Washington: A new type of dinosaur egg discovered in Lleida, Spain, represents proof in favour of the hypothesis that non avian theropods, the dinosaurs of the Cretaceous period, and birds could have had a common ancestor.
Before her death in December 2010, Nieves Lopez Martínez, palaeontologist of the Complutense University of Madrid, was working on the research of dinosaur eggs with a very peculiar characteristic: an ovoid, asymmetrical shape. Together with Enric Vicens, palaeontologist of the Universitat Autonoma de Barcelona, the two scientists conducted an exhaustive analysis of their discovery.
The new type of dinosaur egg has been given the scientific name of Sankofa pyrenaica. The eggs were discovered in the Montsec area of Lleida, in two sites located on either side of the Terradets pass.
The South Pyrenean area is rich in dinosaur egg sites, most of which correspond to sauropod eggs from the upper Cretaceous, dating back more than 70 million years ago. During that period, the area was a coastal area full of beaches and deltas that won land from the sea through sediment accumulation. Sand and mud from that period gave way, millions of years later, to the sandstone and marl where dinosaur remains now can be found. On the beach ridges and flat coastal lands is where a large group of dinosaurs laid their eggs.
The sites where the discoveries were made correspond to the upper Cretaceous, between the Campanian and Maastrichtian periods, some 70 to 83 million years ago. The fossils found belong to small eggs measuring some 7 centimetres tall and 4 cm wide, while the eggshell was on average 0.27mm thick.
Most of the eggs found were broken in small fragments, but scientists also discovered more or less complete eggs, which can be easily studied in sections. The eggs found at the sites all belong to the same species. The main difference when compared to other eggs from the same period is their asymmetrical shape, similar to that of chicken eggs. The more complete samples clearly show an oval form rarely seen in eggs from the upper Cretaceous period and similar to modern day eggs.

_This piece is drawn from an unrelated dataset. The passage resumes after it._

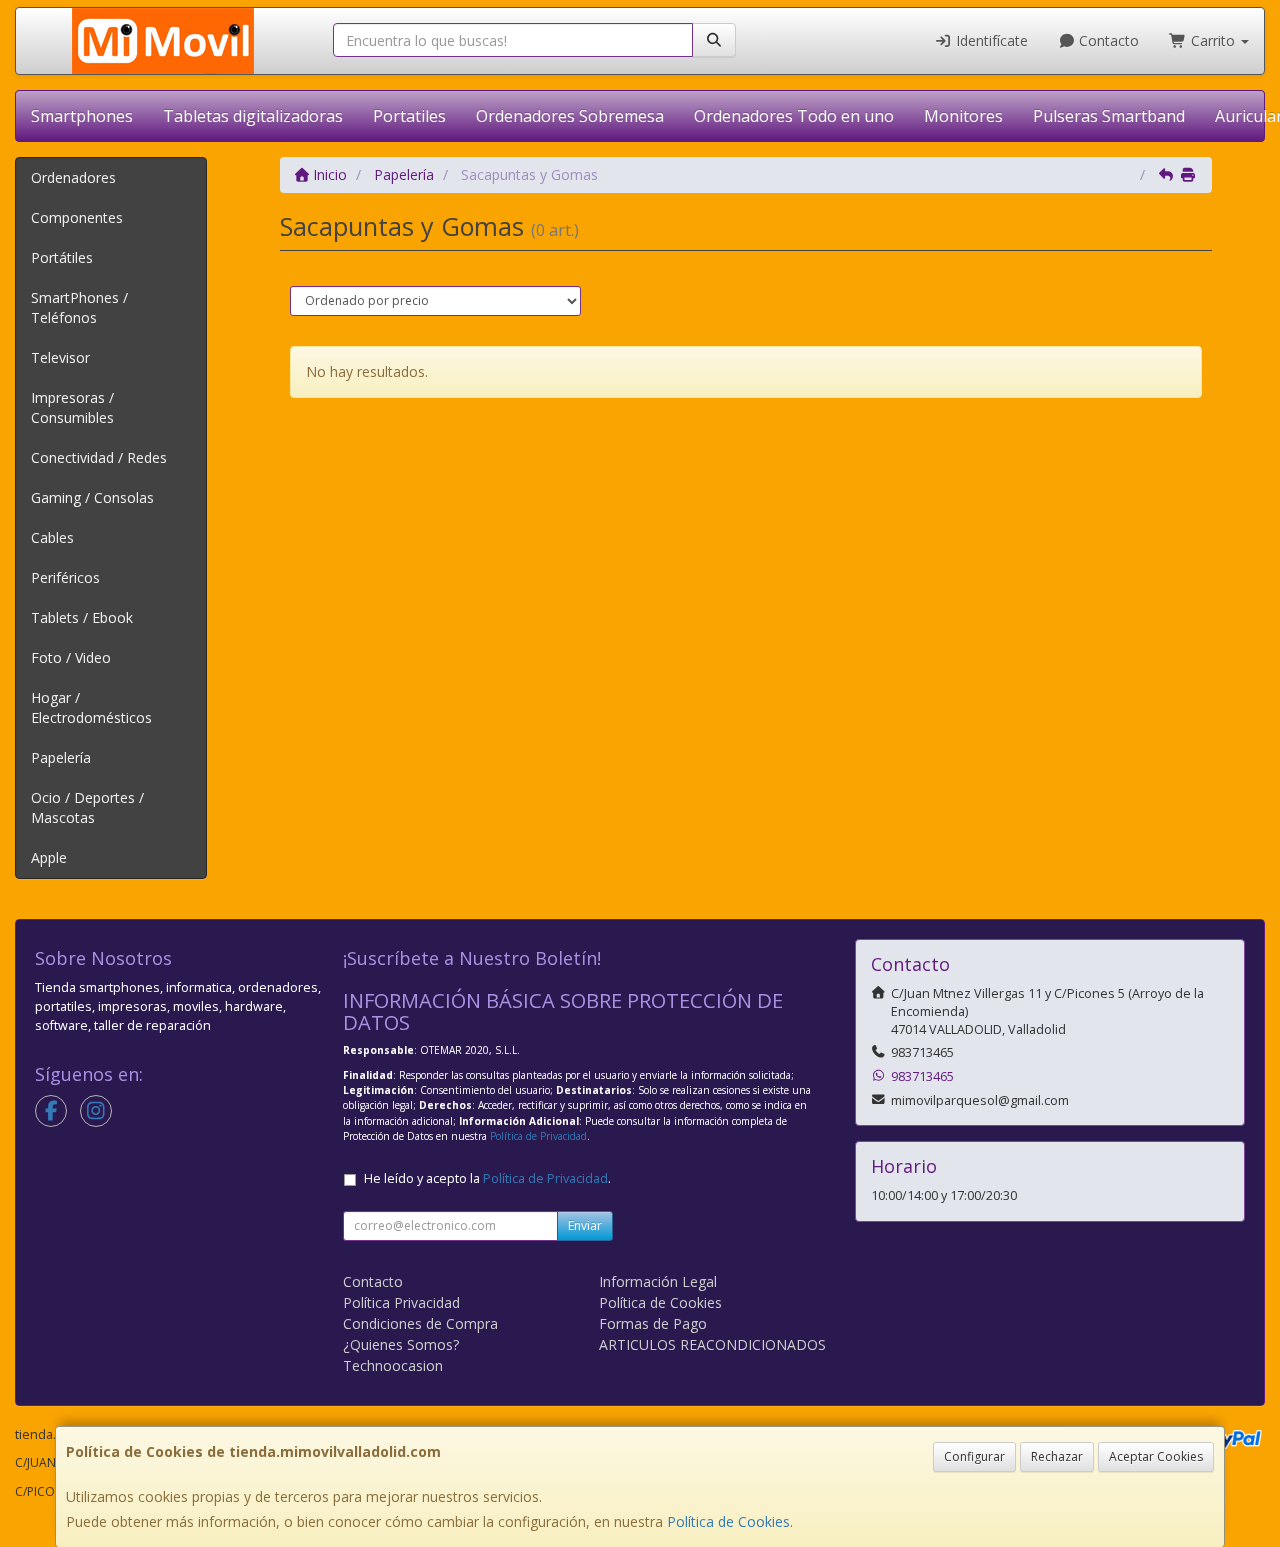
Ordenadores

Their shape is a unique characteristic of theropod eggs from the upper Cretaceous period and suggests a connection with bird eggs. Non avian dinosaur eggs are symmetrical and elongated.
Asymmetry in bird eggs is associated to the physiology of birds: they take on this shape given the existence of only one oviduct, which can form only one egg at a time.
In this case the isthmus, the region in the oviduct creating the eggshell membrane, is what gives the egg its asymmetrical shape. Thanks to this shape, the wider end contains a bag of air that allows the bird to breathe in the last stages of its development. This evolutionary step was still relatively underdeveloped in dinosaurs.
Thus, the egg discovered by UCM and UAB researchers in certain manners represents the missing link between dinosaurs and birds. Only one other egg, discovered in Argentina and corresponding to a primitive bird from the same period, has similar characteristics.
The finding was recently published in the journal Palaeontology.